*** Opening Data to process ***

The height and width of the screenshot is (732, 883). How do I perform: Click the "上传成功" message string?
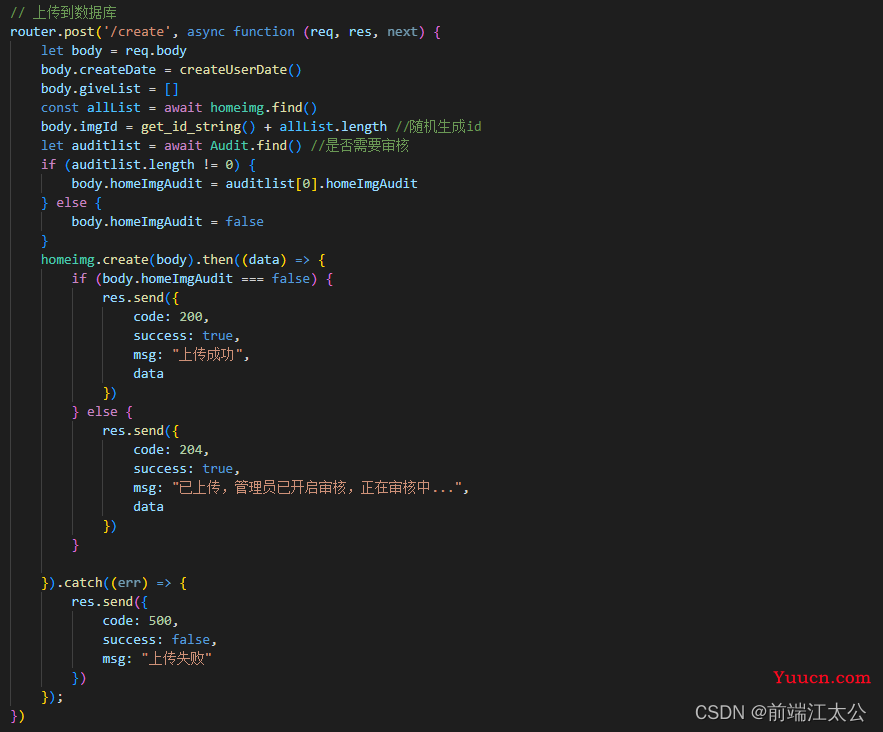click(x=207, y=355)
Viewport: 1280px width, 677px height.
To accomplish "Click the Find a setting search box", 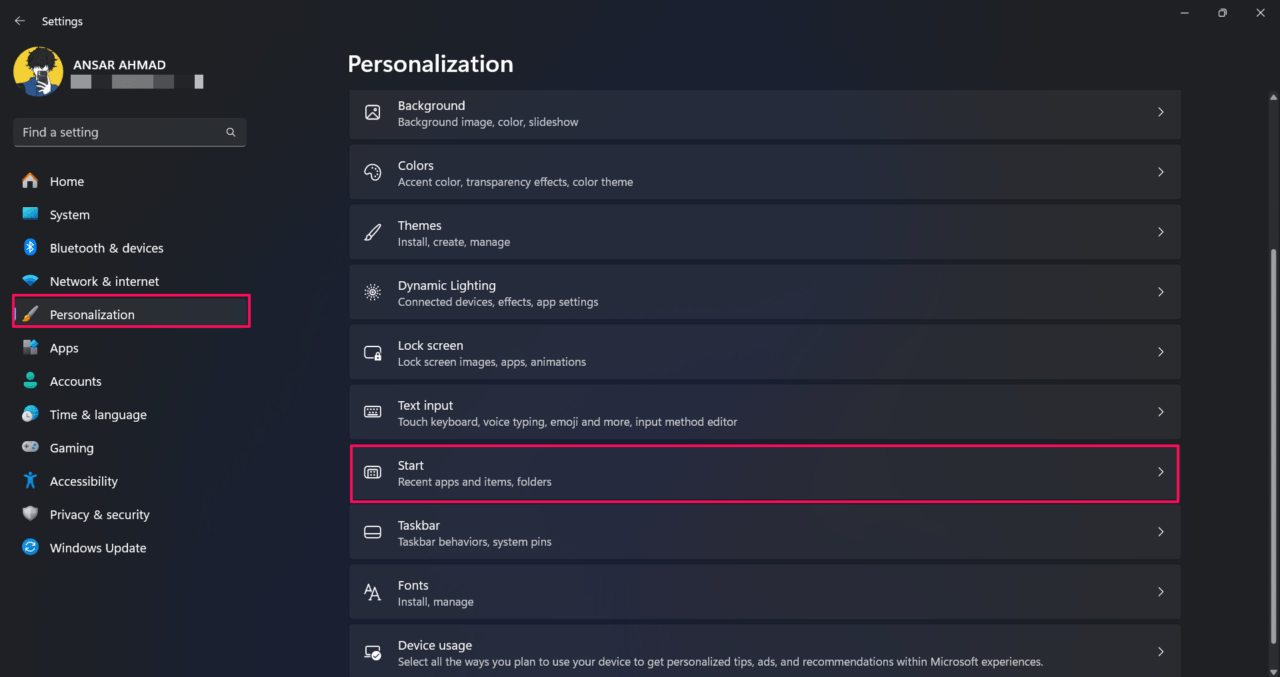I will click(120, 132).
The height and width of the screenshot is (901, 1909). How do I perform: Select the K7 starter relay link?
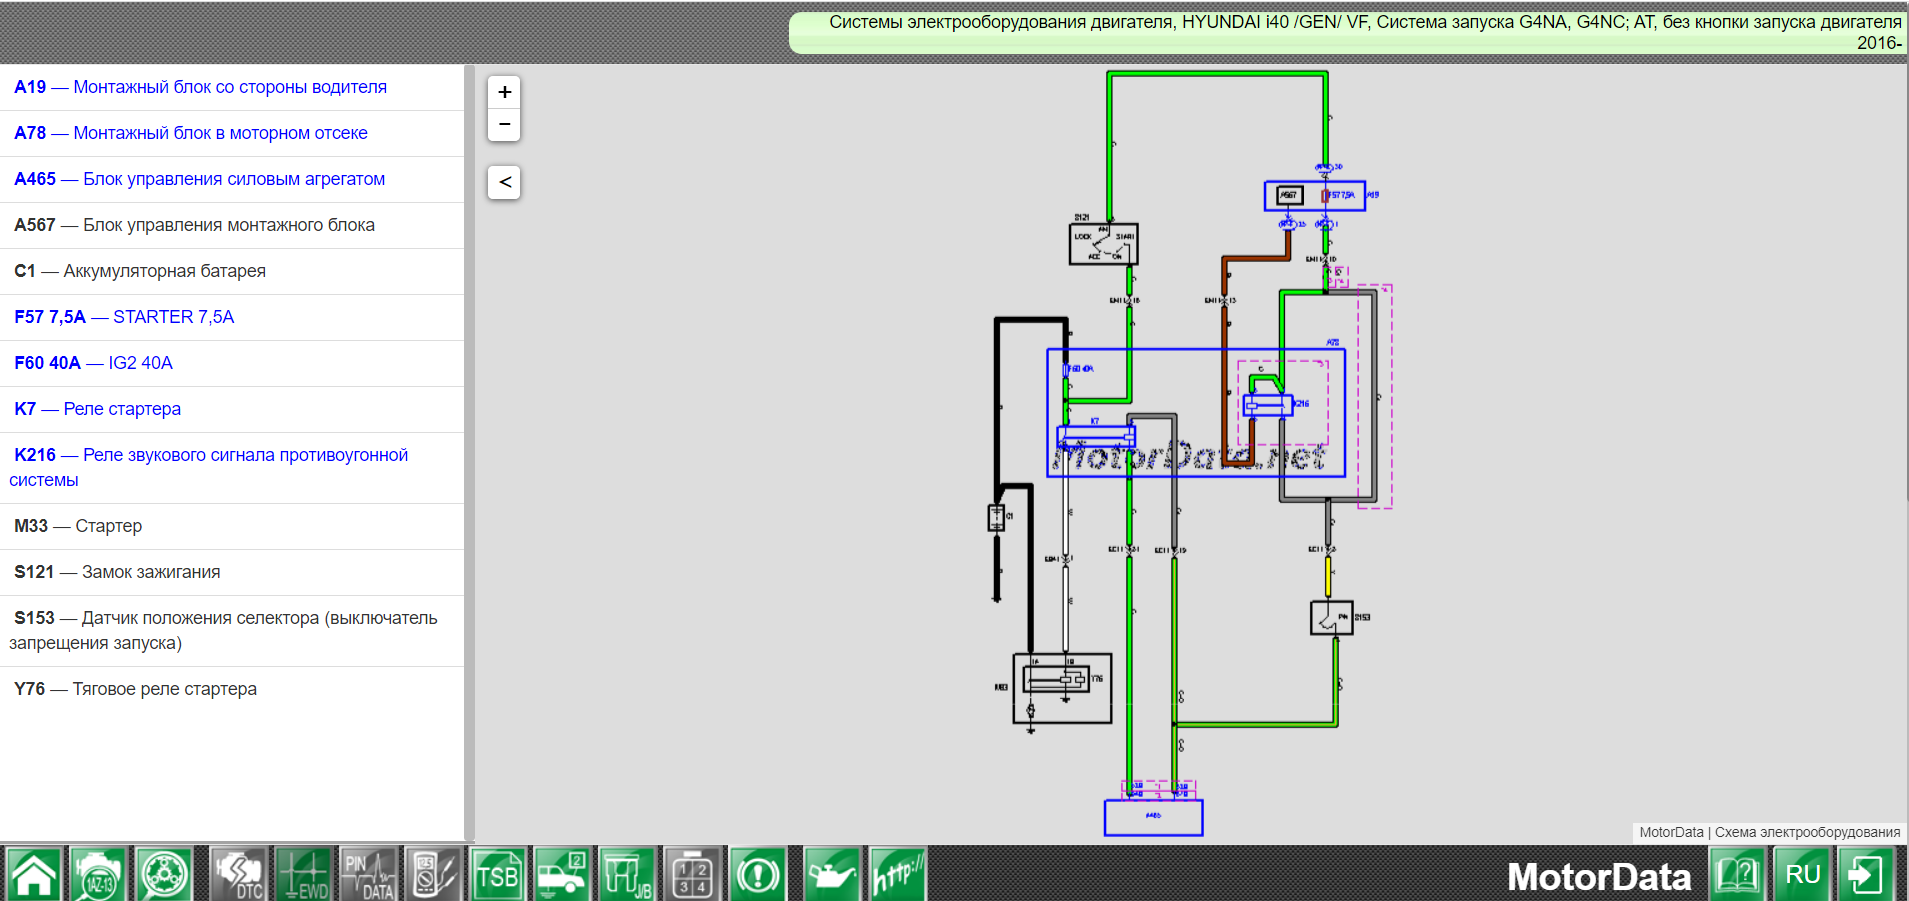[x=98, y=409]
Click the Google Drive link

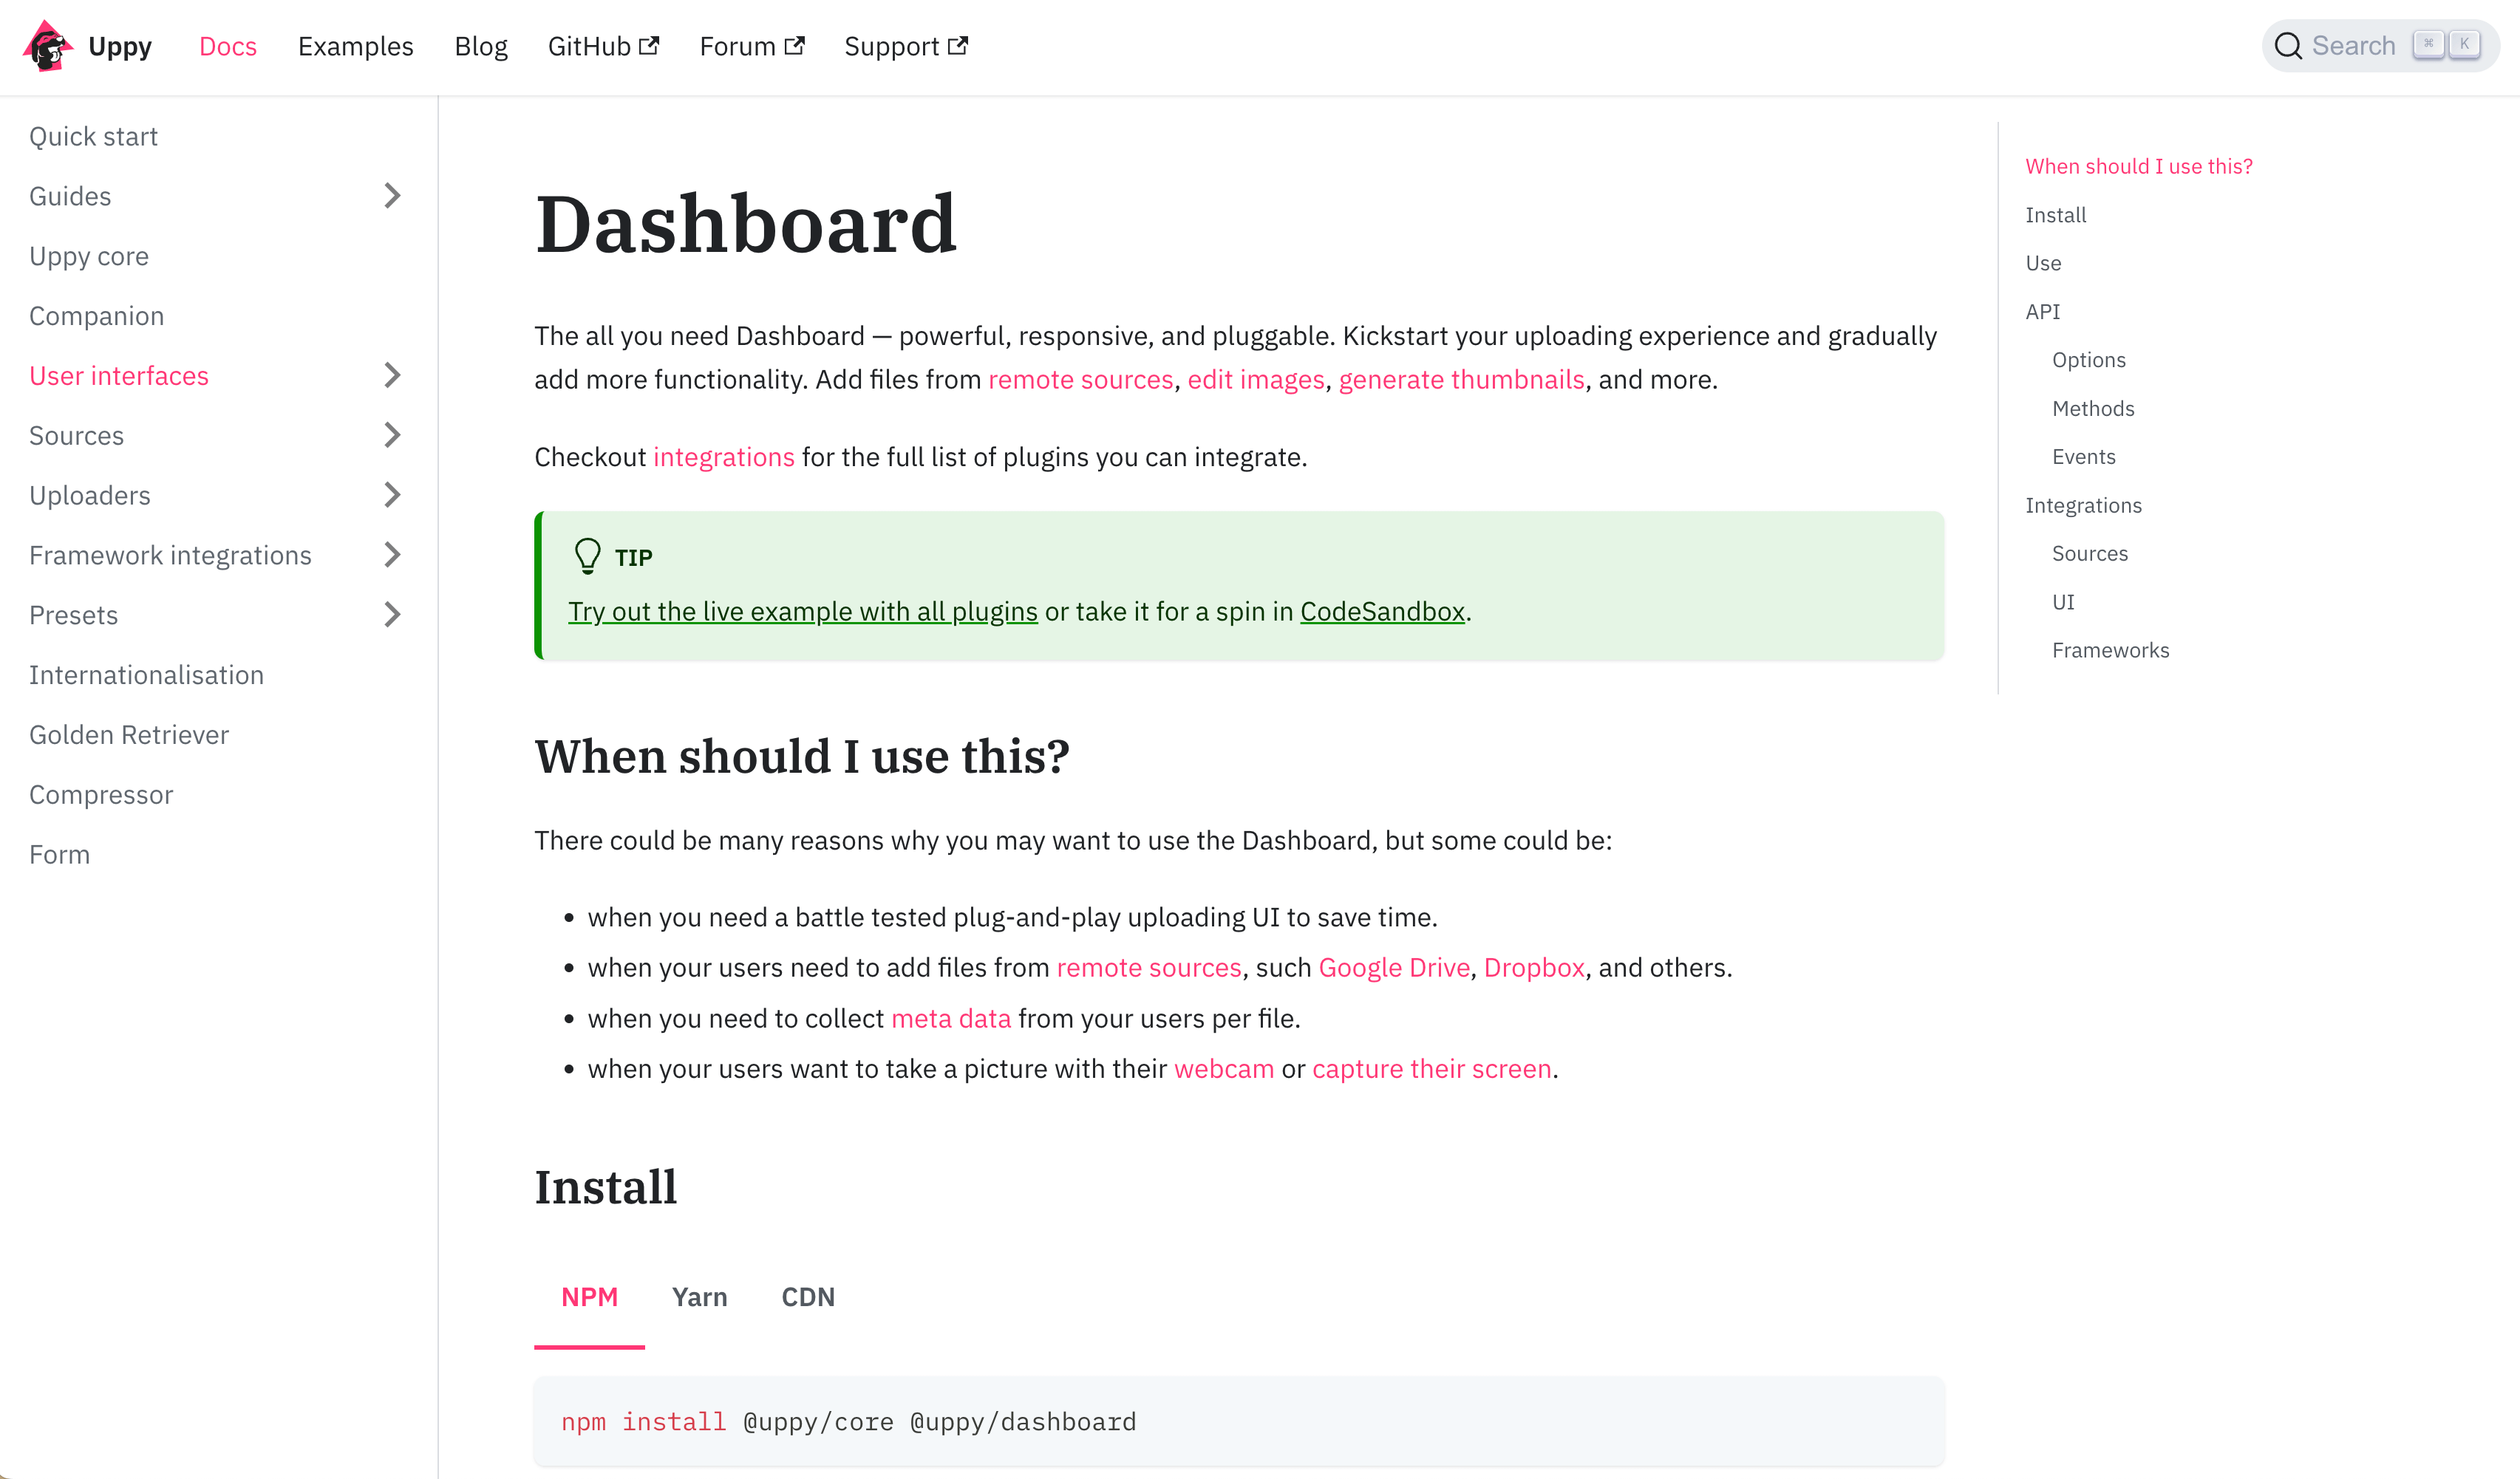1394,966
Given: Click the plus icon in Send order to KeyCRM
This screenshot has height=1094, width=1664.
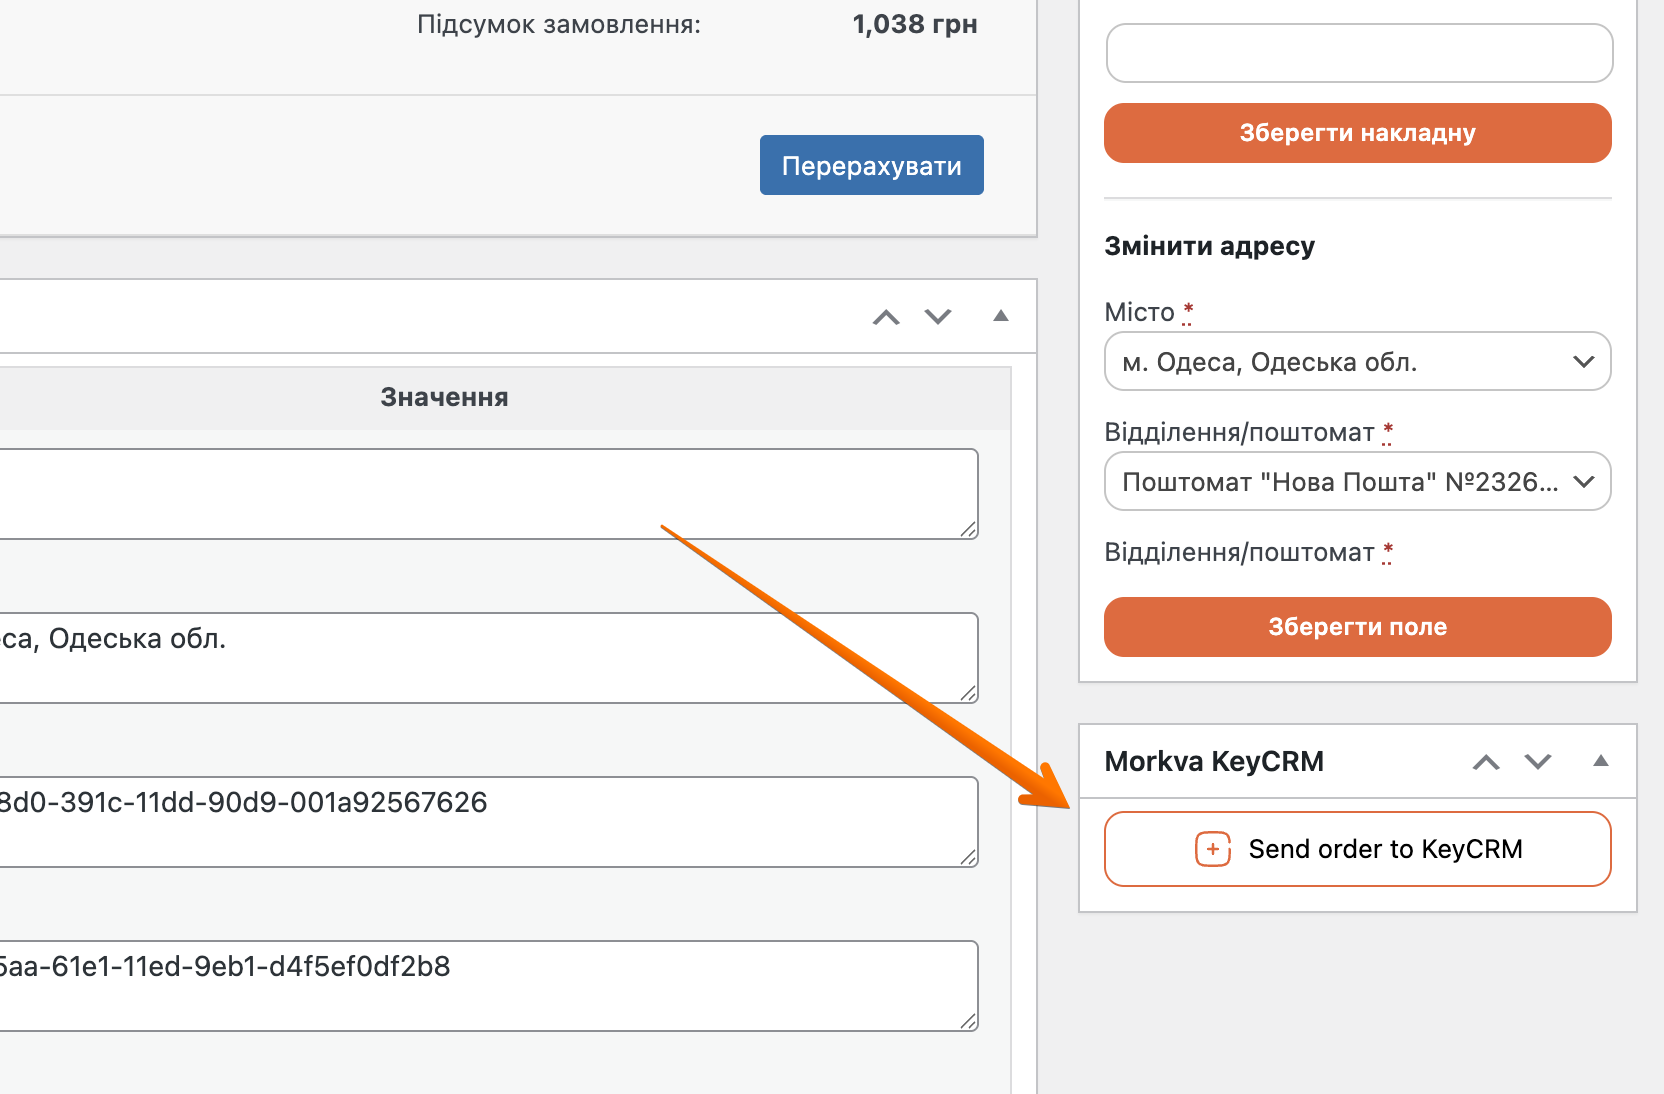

*** Closing Data to process ***

# [Exercise description]
Starting with the line that contains "Click the Google Drive link", give the lines again exactly as they appear through the last line of the data, pictures excluded.

# [Result below]
Click the Google Drive link

1394,966
Given: Click the plus icon in Send order to KeyCRM
This screenshot has height=1094, width=1664.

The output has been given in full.